*Priscilla Dibai
Nosso grito de guerra nas passeatas e protestos de antigamente era algo do tipo: “Quem tem opinião, muda a nação”. Hoje, isso é completo démodé. Quem tem opinião, meus caros, irrita o patrão, é o insuportável reclamão e ainda corre o risco de sofrer do coração.
Hoje, o legal e o saudável é não se indispor, é deixar para lá, fingir que não viu e quando vir, fingir que gostou. A moda é todo mundo se dar e sorrir na mesma foto. Tudo paz e amor. E viva a democracia. Ninguém lembra de quanto ainda é cruel o sistema, de quanta corrupção, desonestidade, esculhambação, fome, miséria, escravidão, pouca educação e muita violência o mundo acumula.
O sujeito tem de ser mais do que competente, especializado, seguro no que faz, tem que agradar, vestir a cara com um baita sorrisão. E se não for assim, é antipatizado e rotulado. Pior ainda se for de dizer a verdade. A verdade, inclusive, é outra coisa que está fora de moda.
Eu fico impressionada com a necessidade da sociedade atual de igualar as pessoas, de padronizar gente, de formar moldes de coisas tão heterogêneas. Às vezes, me sinto um soldadinho de chumbo que alguém deu corda e soltou pelo chão. Muitas vezes, me sinto tolhida porque declaro que tenho inimigos e porque faço o que quero.
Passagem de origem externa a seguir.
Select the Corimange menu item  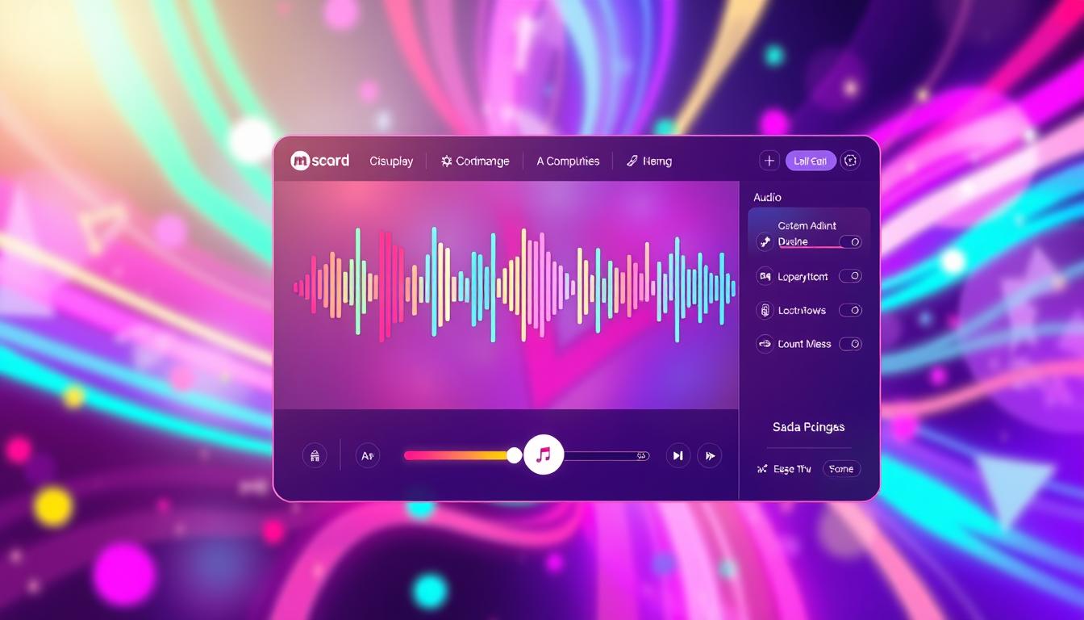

Explicando bem, aceitar padrões e regras de convívio social é normalíssimo e super cabível. Faz parte, inclusive, da vida coletiva. O que é chato, desnecessário e desempolgante é buscar, a qualquer preço, o perfeitamente correto, o racional puro, a opinião favorável. Querer que as pessoas abram mão das paixões, desejos e fantasias é cortar a árvore pelo meio e querer que os galhos e folhas do topo continuem vivas. É preciso ser o que se é, é claro que com toda loucura e lucidez que isso implique.